The Freescale 683xx (formerly Motorola 683xx) is a family of compatible microcontrollers by Freescale that use a Motorola 68000-based CPU core. The family was designed using a hardware description language, making the parts synthesizable, and amenable to improved fabrication processes, such as die shrinks.

There are two CPU cores used in the 683xx family: the 68EC000 and the CPU32. The instruction set of the CPU32 core is similar to the 68020 without bitfield instructions, and with a few instructions unique to the CPU32 core, such as table lookup and interpolate instructions, and a low-power stop mode.

The modules of the microcontroller were designed independently and released as new CPUs could be tested. This process let the architects perform "design-ahead" so that when silicon technologies were available, Motorola had designs ready to implement and go to market. Many of these submodules have been carried forward into the Coldfire line of processors.
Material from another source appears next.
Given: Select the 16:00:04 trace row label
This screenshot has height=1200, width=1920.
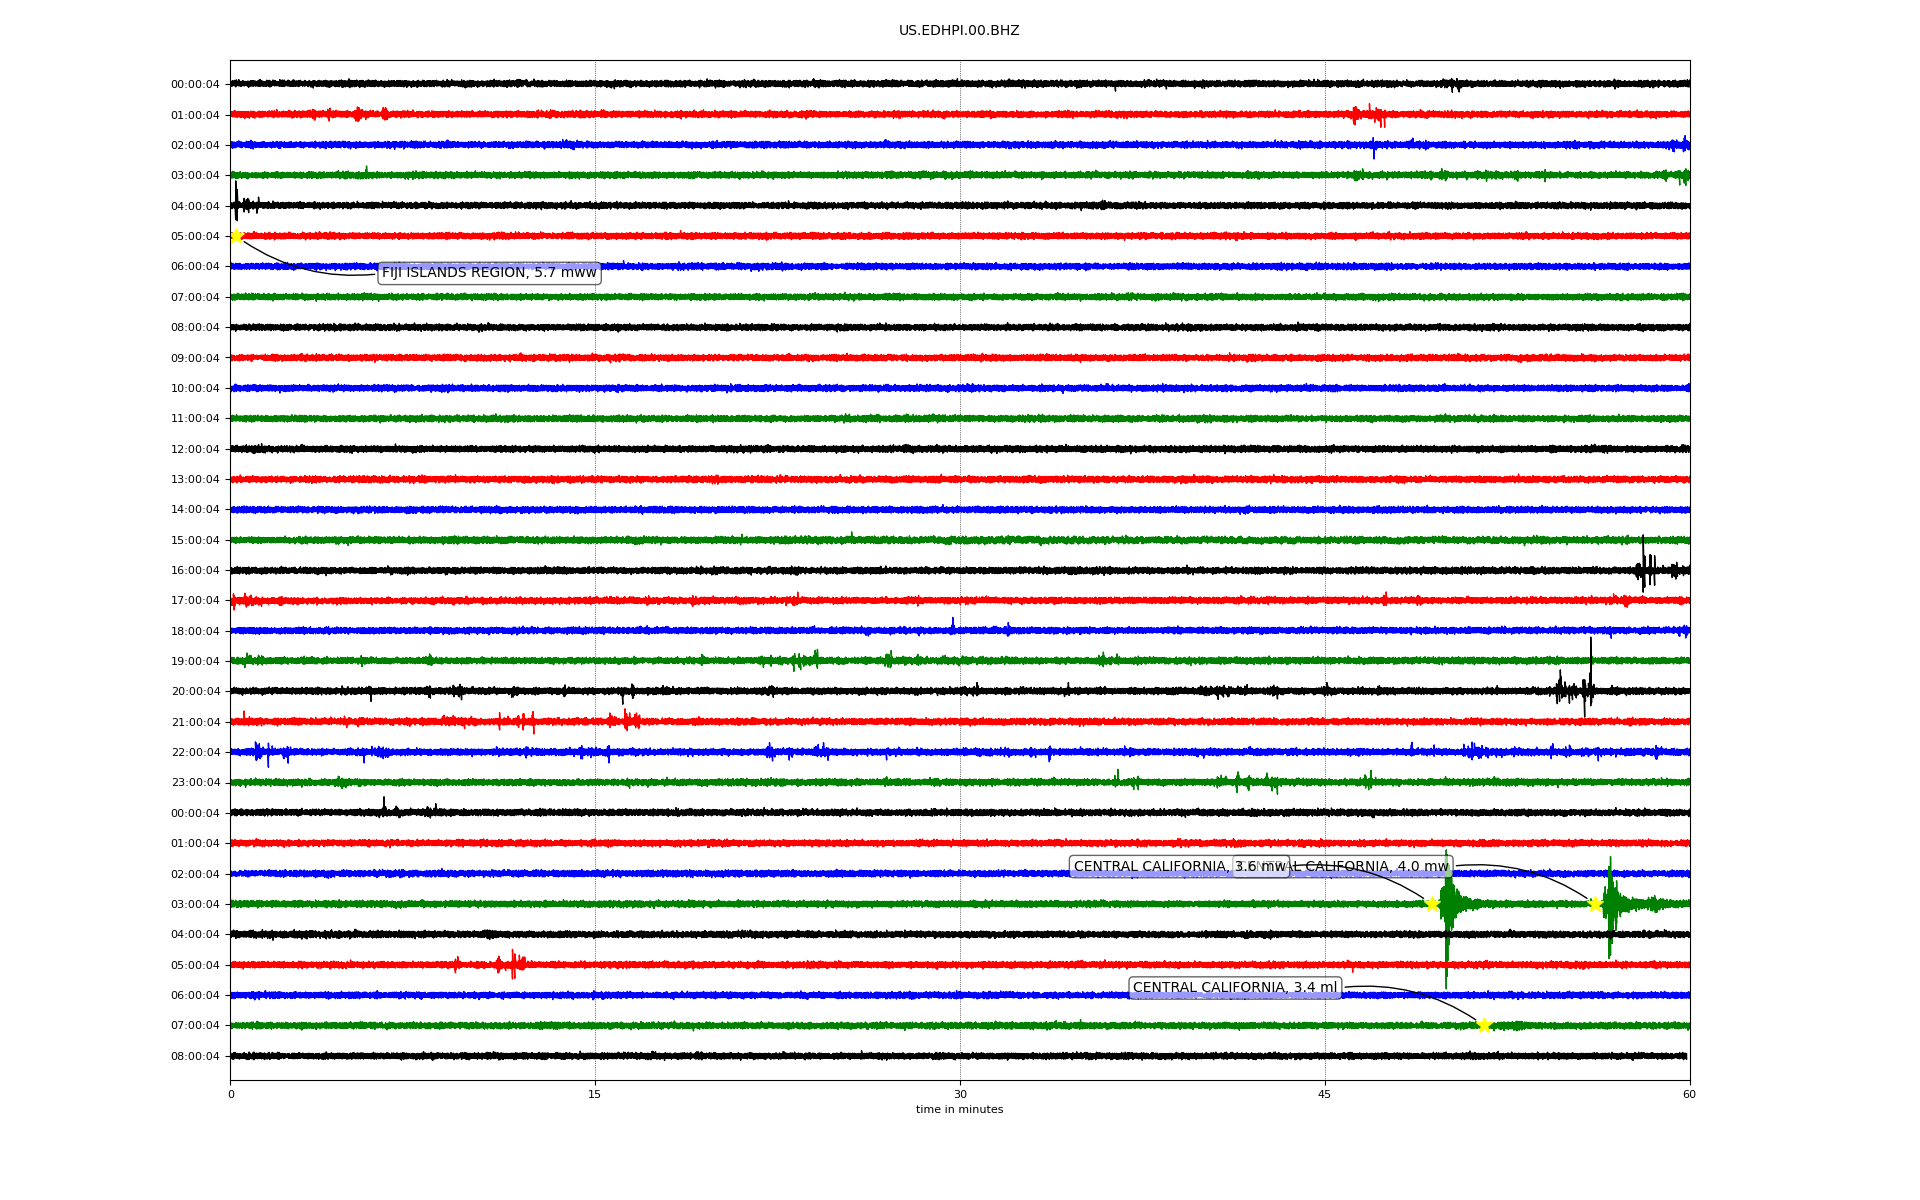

The microcontrollers consist of a series of modules, connected by an internal bus:
- A fully static CPU core, capable of running at any clock speed from dead stop to maximum rated speed (25 or 33 MHz).
- A CPU core designed to minimize transistors while maximizing performance.
- A high-speed clocked serial interface for debugging called background debug mode (BDM). The 683xx-series was the first to have a clocked serial interface to the CPU to perform debugging. Now, many CPUs use a standard serial test interface, usually JTAG, for this purpose.
- The SIM (System Integration Module), which eliminates much glue logic by providing chip selects and address decoding. The SIM also provides a clock generator, watchdogs for various system operations, configuration of processor pins, a periodic timer, and an interrupt controller.

Other modules available on various processors in the 683xx family are:
- The Timing Processor Unit (TPU), which performs almost any timing related task: timers, counters, proportional pulse width control, pulse width measurement, pulse generation, stepper motor controllers, quadrature detection, etc. Freescale gives the development system and code away for free.
- An auxiliary random-access memory (RAM) doubles as a programmable microcontroller store for the TPU.
- Some early models have two conventional counter-timers.
- A general purpose timer (GPT) module provides pulse accumulators, capture/compare, and pulse-width modulation capabilities.
- Some models have a network interface processor in the form of a communication processor module (CPM) and serial communications controllers (SCC) which can be interfaced to Ethernet or HDLC busses.
- Most models have a queued serial module (QSM) which provides both synchronous Serial Peripheral Interface (SPI), and logic-level RS-232 UART capabilities.

Motorola announced the 68341 and 68349 processors in 1993. The 68349, known as the Dragon I was designed to run the Magic Cap platform from General Magic for use in personal communicator devices. The 68341 was aimed at home entertainment and educational systems such as the Philips CD-i and in low-cost, low-power solutions generally.